After applying all over the South Shore of MA, RR walked into his town's library and enquired if he could put his application in. Right place at right time, a rarity in his life: someone was leaving, and he was in. RR, newly minted "Junior Library Assistant", is answering the phone.
"Good morning, Tufts Library, how may I help you?"
Two beats of silence.
"Oh, a man!"
"How may I direct your call?"
I knew this would pop up; just a matter of when . Small town libraries were traditionally staffed by local women; men were custodians, box movers or couriers. I got used to it. Colleagues groused about their husbands at break time, relating droll domestic anecdotes. SOP: keep 23 year old mouth shut, finish the smoke and get back upstairs.

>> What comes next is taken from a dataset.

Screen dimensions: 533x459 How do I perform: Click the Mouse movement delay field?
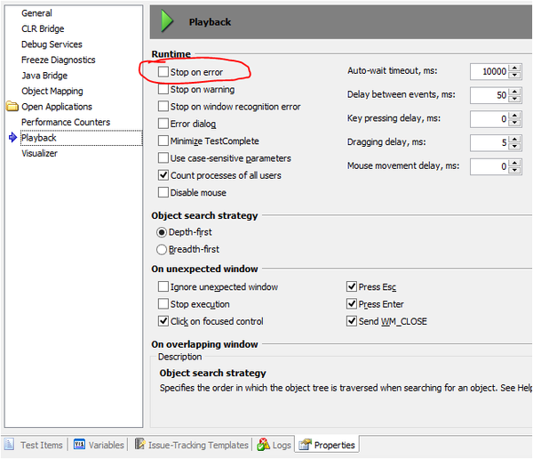tap(489, 166)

Flash forward twenty + years. RR is now "Young Adult Services Coordinator'; ie, admin. He has a nice office on coordinator's row at the headquarters of a largish regional library system in another commonwealth.It is earning a rep as one of the best and most progressive libraries in the country. He is happy to be there. His colleague next door, headquarters branch librarian, has the sweet spot, a corner office. RR's door is open. He is rabbiting away on policy,developing training, or most fun, buying books.
"Scott? What's distaff?"
"I beg your pardon, M---?"
"What is distaff?"
Rather than screeching back and forth like fishwives, RR gets up and walks the several paces to his colleague's office.
"You are, M---. It is an old word sometimes used to refer to women. It could be hand held or mounted on a spinning wheel,if memory serves; traditionally used by women.Wherever did you come across that word?"
Survey forms had comment/question areas, and patrons (now customers) would use them to suggest titles, etc.
"Someone on this comment sheet said 'The mysteries are taking a turn to the distaff side'."
"Ah. Forward that comment to A--.The commenter feels we are buying too many mysteries either by women or featuring women sleuths."